Une des villes insurgées du Donbass. Population fière et attachante, travailleuse et industrieuse, la diaspora grecque aux côtés des Russes avait prospéré dans cette région, les villes de Marioupol, Kherson ou encore Melitopol restant marquées de leur emprunte. Durant l’époque soviétique, les Grecs d’Ukraine étaient restés très actifs, tant dans le développement de leur région, que du point de vue culturel : associations, ensembles folkloriques, tournées à travers l’URSS et dans d’autres pays du monde, ils avaient eu à cœur de préserver leur identité. Dans l’Ukraine indépendante, la vie s’était écoulée, comme dans toutes les régions du pays, dans les complications et les remous de l’après effondrement de l’Union soviétique. Lors du Maïdan, cette population, contrairement à la propagande occidentale, était devenue majoritairement hostile à la révolution US qui s’était déroulée dans la capitale. C’est naturellement et spontanément qu’ils avaient embrassé la cause républicaine, et le référendum pour la séparation d’avec l’Ukraine fut organisé dans la ville, comme dans tout l’ancien oblast de Donetsk (11 mai 2014).

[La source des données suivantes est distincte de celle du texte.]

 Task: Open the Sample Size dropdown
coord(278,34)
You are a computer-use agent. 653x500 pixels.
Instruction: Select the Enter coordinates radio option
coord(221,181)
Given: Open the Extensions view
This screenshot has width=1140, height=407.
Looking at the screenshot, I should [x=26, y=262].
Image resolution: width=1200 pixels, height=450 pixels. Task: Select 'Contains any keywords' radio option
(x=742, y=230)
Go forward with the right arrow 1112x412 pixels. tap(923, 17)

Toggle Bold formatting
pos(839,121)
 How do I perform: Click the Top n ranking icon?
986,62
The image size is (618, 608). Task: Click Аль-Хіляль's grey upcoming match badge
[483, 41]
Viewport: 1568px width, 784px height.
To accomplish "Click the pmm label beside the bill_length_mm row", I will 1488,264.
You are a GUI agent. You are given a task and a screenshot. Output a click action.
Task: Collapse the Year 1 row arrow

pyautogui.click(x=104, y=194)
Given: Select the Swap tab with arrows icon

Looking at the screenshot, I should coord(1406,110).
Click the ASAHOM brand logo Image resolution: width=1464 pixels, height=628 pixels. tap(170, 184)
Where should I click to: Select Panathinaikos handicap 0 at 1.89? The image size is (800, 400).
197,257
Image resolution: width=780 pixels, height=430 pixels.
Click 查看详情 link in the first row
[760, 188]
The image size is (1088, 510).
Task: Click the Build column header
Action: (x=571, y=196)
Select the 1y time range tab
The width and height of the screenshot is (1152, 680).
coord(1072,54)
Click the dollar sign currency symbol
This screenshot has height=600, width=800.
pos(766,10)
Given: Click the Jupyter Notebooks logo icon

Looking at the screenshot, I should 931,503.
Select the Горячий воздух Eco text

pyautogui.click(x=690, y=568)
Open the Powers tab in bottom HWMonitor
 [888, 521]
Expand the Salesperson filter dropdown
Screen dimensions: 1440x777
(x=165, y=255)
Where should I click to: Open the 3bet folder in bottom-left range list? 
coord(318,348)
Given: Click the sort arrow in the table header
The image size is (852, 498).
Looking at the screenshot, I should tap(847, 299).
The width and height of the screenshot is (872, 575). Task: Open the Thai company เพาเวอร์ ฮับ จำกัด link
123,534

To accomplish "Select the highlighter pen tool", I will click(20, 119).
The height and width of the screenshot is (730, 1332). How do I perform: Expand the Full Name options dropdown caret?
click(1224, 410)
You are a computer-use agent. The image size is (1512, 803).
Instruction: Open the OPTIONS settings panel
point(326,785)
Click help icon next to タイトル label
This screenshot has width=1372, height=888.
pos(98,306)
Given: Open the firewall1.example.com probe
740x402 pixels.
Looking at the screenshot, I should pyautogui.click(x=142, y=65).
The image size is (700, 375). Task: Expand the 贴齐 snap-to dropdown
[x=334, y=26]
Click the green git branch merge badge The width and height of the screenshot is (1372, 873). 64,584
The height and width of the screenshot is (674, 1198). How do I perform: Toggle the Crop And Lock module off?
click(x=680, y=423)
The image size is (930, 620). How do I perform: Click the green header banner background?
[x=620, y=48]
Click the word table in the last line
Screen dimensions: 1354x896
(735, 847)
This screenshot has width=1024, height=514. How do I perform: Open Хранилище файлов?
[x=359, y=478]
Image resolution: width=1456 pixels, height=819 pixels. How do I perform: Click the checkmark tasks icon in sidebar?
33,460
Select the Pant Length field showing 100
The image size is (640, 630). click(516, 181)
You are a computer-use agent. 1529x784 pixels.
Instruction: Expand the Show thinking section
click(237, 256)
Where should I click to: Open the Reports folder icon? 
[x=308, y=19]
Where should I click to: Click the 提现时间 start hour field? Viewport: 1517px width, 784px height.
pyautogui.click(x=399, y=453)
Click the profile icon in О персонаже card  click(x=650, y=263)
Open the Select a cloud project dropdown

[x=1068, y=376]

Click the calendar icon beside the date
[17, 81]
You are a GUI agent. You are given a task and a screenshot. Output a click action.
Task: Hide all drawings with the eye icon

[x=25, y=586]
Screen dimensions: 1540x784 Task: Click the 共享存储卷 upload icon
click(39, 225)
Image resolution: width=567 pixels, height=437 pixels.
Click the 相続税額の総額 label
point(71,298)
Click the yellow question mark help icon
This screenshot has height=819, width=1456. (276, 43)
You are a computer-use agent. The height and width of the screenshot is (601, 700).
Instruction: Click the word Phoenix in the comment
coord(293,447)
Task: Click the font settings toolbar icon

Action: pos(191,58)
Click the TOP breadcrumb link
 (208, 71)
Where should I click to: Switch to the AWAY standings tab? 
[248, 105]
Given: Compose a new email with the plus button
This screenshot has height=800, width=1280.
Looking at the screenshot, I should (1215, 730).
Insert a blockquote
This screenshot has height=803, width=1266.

Les bruits de bottes de l’Ukraine. Proche de Marioupol, la ville avait subi le même sort, à savoir l’arrivée des troupes de l’Ukraine, et surtout du bataillon Azov, de la police politique de l’Ukraine, le SBU, et d’autres forces de représailles. Le 13 juin, Marioupol avait été prise par ces troupes, provoquant des répressions qui jusqu’à ce jour ne sont pas bien connues. Pendant des semaines, des mois, des gens furent assassinés (fusillades de la Bibliothèque et de l’aéroport), d’autres arrêtés, enlevés, déportés ou emmenés à Kiev. Les miliciens de la RPD ne purent tenir Satarna et reculèrent pendant l’été 2014, jusqu’à des positions qui ne devaient ensuite guère bouger jusqu’à l’opération spéciale de 2022. Un monument dans le parc de la ville, rappelle les victimes civiles de ces combats, dans le mois d’août 2014. Les Ukrainiens poussèrent ensuite plus loin, prenant Novoazov, et tentant d’atteindre ensuite la frontière russe, dans ce qui a été appelé : la bataille des frontières.

Huit années maussades dans l’Ukraine du Maïdan. Désormais sous la botte ukrainienne, la ville fut contrainte de vivre selon les standards de Kiev. Dans un premier temps, les autorités républicaines ayant pris le large, les répressions furent faibles à Sartana. Toute la population avait en effet voté durant le référendum pour la RPD, et il était impossible de rafler et d’enfermer plusieurs milliers d’habitants… Les soldats s’installèrent dans la localité, une antenne du SBU également. Les habitants durent cohabiter avec ces hommes, et tous ceux que nous avons interrogés (en 2022 dans un premier séjour, et dans une dernière visite, le 17 mai 2025), sont presque tous unanimes pour dire, qu’ils tentèrent d’éviter les contacts, surtout avec les Azoviens, les rencontres se bornant aux contrôles des voitures aux sorties et entrées de la ville. Les positions du front se trouvaient alors à une quinzaine de kilomètres, du côté de Shirokino et Bezimenoe, la localité subissant alors les aléas de la guerre, par quelques bombardements (2014-2017).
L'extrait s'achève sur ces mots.